Sorge vor wachsendem Antisemitismus
Sorgenvoll blicken die Forscher auf den wachsenden Antisemitismus im Land. 32 Prozent der Befragten stimmen der Aussage zu, dass sich heute „in wachsendem Ausmaß wieder Macht und Einfluss der Juden in der internationalen Wirtschaft, Presse und Politik“ zeige. 34 Prozent lehnen dies ab. 38 Prozent der Befragten sind der Ansicht, dass Juden „seitens der österreichischen Politik zu viel Aufmerksamkeit genießen, während andere Minderheiten benachteiligt werden“. Etwa die Hälfte der Personen, die sich einer Form des Islam zuordnen, lehnen das Existenzrecht Israels ab.

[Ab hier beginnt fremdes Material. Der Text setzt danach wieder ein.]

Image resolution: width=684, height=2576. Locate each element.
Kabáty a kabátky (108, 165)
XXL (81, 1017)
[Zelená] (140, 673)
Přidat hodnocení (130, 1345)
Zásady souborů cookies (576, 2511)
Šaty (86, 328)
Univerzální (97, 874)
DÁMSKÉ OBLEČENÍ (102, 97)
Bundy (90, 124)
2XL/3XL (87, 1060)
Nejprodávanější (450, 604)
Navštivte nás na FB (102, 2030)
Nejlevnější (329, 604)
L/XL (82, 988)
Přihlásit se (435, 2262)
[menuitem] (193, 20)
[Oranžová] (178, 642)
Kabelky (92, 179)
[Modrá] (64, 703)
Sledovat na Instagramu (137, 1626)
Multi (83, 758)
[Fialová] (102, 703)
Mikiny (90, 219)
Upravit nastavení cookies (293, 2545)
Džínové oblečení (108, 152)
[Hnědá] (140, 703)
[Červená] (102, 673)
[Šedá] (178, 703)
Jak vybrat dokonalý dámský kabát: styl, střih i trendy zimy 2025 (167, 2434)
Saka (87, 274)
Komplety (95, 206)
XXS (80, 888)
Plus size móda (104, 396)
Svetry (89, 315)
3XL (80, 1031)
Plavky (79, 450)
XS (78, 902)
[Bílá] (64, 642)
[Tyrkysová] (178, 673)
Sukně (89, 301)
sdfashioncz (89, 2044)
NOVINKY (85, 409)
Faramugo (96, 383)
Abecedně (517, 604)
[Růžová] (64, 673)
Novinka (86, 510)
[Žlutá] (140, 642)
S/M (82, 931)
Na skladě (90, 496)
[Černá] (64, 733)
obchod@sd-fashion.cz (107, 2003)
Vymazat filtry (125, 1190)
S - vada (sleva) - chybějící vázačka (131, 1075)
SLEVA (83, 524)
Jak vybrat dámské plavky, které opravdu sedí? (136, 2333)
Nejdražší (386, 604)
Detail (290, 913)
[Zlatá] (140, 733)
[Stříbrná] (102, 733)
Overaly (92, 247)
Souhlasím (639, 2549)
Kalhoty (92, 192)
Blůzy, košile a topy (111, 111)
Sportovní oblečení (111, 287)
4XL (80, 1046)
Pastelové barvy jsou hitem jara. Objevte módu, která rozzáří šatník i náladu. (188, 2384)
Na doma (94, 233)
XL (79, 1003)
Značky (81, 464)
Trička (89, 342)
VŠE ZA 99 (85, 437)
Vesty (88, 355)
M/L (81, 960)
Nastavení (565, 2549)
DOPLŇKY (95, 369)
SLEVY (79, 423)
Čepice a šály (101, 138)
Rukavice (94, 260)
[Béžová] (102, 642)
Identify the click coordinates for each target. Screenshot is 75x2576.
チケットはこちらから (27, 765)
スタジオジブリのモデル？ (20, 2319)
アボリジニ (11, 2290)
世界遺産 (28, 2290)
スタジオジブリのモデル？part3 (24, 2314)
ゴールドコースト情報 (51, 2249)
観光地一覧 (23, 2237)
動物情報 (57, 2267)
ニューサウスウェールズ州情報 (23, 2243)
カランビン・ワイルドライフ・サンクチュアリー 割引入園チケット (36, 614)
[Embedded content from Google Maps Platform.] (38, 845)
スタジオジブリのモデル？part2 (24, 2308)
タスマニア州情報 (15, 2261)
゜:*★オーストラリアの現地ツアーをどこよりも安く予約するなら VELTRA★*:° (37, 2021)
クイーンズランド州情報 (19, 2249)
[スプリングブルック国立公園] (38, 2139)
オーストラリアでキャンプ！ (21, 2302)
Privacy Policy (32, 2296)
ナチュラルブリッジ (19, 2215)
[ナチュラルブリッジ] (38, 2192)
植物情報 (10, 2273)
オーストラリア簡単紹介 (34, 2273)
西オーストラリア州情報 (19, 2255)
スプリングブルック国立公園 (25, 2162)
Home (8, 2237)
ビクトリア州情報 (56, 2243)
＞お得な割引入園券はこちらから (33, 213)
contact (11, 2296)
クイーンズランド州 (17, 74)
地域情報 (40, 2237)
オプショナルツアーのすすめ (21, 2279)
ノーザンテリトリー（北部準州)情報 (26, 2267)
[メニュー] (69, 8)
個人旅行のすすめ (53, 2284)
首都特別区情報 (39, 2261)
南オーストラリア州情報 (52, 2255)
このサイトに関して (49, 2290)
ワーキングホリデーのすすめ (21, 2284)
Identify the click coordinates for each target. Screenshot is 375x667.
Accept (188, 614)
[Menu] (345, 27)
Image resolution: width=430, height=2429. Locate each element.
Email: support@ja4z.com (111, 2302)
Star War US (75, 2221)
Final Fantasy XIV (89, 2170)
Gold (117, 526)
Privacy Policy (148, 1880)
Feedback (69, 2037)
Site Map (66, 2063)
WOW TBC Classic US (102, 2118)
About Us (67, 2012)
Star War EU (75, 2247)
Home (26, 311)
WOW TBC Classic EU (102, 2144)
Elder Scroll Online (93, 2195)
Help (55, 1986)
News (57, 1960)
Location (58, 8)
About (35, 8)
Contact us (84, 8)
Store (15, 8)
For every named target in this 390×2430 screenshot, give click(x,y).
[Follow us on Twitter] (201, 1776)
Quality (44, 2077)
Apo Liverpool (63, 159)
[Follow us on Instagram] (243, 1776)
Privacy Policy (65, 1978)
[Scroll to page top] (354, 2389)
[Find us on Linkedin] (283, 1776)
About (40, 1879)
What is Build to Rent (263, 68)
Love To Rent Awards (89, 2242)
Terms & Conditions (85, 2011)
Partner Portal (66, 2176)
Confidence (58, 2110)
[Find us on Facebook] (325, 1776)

Die Ergebnisse der Studie zeigen den schweren Stand den Muslime und der Islam im Land besitzen. 75 Prozent finden, dass sich Muslime „an die österreichische Kultur anpassen“ müssen. 57 Prozent sehen im Kopftuch ein Symbol der Unterdrückung der Frau. Knapp ein Drittel stimmt zu, dass die „Religionsausübung bei Muslimen eingeschränkt“ werden sollte. Nur drei von zehn Befragten sehen in den Muslimen „eine kulturelle Bereicherung“.
„Was glaubt Österreich?“ ist ein Kooperationsprojekt des Forschungszentrums „Religion and Transformation in Contemporary Society“ der Universität Wien unter der wissenschaftlichen Leitung von Regina Polak und Astrid Mattes-Zippenfenig und der ORF-Hauptabteilung „Religion und Ethik multimedial“ unter der Leitung von Barbara Krenn. Die wissenschaftliche Forschung wird vom Zukunftsfonds der Republik Österreich gefördert.
Im Rahmen der Studie wurden im Zeitraum von 19. April bis zum 14. Mai 2024 insgesamt 2.160 Personen im Alter zwischen 14 und 75 Jahren befragt, die ihren Wohnsitz in Österreich haben. Der Fragebogen wurde maßgeblich auf der Basis der Ergebnisse einer qualitativen Vorstudie entwickelt, die die Antworten von 1.261 Personen zu Glaubens-, Werte- und Sinnfragen analysierte.